Source records:
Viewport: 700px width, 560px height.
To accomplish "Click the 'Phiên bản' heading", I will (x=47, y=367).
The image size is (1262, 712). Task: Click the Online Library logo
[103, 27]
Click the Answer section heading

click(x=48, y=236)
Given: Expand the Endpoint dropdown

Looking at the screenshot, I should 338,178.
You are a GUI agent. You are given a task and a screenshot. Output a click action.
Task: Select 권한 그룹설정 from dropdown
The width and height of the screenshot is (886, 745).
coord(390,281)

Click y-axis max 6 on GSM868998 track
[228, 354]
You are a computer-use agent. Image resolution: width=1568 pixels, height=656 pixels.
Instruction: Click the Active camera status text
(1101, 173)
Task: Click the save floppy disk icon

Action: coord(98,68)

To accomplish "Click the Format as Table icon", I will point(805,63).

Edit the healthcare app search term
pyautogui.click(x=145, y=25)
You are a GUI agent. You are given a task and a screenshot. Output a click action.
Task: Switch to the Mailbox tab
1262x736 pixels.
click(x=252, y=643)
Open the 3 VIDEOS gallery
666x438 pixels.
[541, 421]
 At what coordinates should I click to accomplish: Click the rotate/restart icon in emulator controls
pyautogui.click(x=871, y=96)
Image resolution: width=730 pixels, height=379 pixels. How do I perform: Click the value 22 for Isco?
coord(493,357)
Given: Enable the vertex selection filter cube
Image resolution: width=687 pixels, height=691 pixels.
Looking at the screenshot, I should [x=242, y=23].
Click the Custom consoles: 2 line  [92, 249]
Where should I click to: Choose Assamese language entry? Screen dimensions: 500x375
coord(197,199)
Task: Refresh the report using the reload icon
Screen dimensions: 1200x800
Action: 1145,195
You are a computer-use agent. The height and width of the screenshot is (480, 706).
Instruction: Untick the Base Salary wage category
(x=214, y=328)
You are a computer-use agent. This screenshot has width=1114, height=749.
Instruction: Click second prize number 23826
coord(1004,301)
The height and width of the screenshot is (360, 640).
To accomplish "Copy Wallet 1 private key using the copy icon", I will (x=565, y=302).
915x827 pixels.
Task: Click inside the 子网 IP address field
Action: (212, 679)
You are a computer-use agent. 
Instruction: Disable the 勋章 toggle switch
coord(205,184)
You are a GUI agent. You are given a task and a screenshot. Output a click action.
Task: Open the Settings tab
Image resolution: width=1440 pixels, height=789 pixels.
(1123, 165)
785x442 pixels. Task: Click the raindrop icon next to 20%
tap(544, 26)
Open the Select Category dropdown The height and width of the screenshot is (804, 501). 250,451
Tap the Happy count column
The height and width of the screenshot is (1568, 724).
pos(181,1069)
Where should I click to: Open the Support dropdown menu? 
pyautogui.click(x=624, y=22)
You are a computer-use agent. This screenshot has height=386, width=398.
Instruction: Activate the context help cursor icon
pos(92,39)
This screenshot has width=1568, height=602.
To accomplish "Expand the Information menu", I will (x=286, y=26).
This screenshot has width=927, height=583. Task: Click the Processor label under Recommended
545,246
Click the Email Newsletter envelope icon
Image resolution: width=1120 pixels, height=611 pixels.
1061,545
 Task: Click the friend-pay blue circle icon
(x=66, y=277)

Task instructions:
Each entry is to be retyped exactly as it appears.

Solution:
Viewport: 700px width, 560px height.
To accomplish "Click the 'Phiên bản' heading", I will (x=47, y=367).
The image size is (1262, 712). Task: Click the Online Library logo
[103, 27]
Click the Answer section heading

click(x=48, y=236)
Given: Expand the Endpoint dropdown

Looking at the screenshot, I should 338,178.
You are a GUI agent. You are given a task and a screenshot. Output a click action.
Task: Select 권한 그룹설정 from dropdown
The width and height of the screenshot is (886, 745).
coord(390,281)

Click y-axis max 6 on GSM868998 track
[228, 354]
You are a computer-use agent. Image resolution: width=1568 pixels, height=656 pixels.
Instruction: Click the Active camera status text
(1101, 173)
Task: Click the save floppy disk icon

Action: coord(98,68)

To accomplish "Click the Format as Table icon", I will point(805,63).

Edit the healthcare app search term
pyautogui.click(x=145, y=25)
You are a GUI agent. You are given a task and a screenshot. Output a click action.
Task: Switch to the Mailbox tab
1262x736 pixels.
click(x=252, y=643)
Open the 3 VIDEOS gallery
666x438 pixels.
[541, 421]
 At what coordinates should I click to accomplish: Click the rotate/restart icon in emulator controls
pyautogui.click(x=871, y=96)
Image resolution: width=730 pixels, height=379 pixels. How do I perform: Click the value 22 for Isco?
coord(493,357)
Given: Enable the vertex selection filter cube
Image resolution: width=687 pixels, height=691 pixels.
Looking at the screenshot, I should [x=242, y=23].
Click the Custom consoles: 2 line  [92, 249]
Where should I click to: Choose Assamese language entry? Screen dimensions: 500x375
coord(197,199)
Task: Refresh the report using the reload icon
Screen dimensions: 1200x800
Action: 1145,195
You are a computer-use agent. The height and width of the screenshot is (480, 706).
Instruction: Untick the Base Salary wage category
(x=214, y=328)
You are a computer-use agent. This screenshot has width=1114, height=749.
Instruction: Click second prize number 23826
coord(1004,301)
The height and width of the screenshot is (360, 640).
To accomplish "Copy Wallet 1 private key using the copy icon", I will (x=565, y=302).
915x827 pixels.
Task: Click inside the 子网 IP address field
Action: (212, 679)
You are a computer-use agent. 
Instruction: Disable the 勋章 toggle switch
coord(205,184)
You are a GUI agent. You are given a task and a screenshot. Output a click action.
Task: Open the Settings tab
Image resolution: width=1440 pixels, height=789 pixels.
(1123, 165)
785x442 pixels. Task: Click the raindrop icon next to 20%
tap(544, 26)
Open the Select Category dropdown The height and width of the screenshot is (804, 501). 250,451
Tap the Happy count column
The height and width of the screenshot is (1568, 724).
pos(181,1069)
Where should I click to: Open the Support dropdown menu? 
pyautogui.click(x=624, y=22)
You are a computer-use agent. This screenshot has height=386, width=398.
Instruction: Activate the context help cursor icon
pos(92,39)
This screenshot has width=1568, height=602.
To accomplish "Expand the Information menu", I will (x=286, y=26).
This screenshot has width=927, height=583. Task: Click the Processor label under Recommended
545,246
Click the Email Newsletter envelope icon
Image resolution: width=1120 pixels, height=611 pixels.
1061,545
 Task: Click the friend-pay blue circle icon
(x=66, y=277)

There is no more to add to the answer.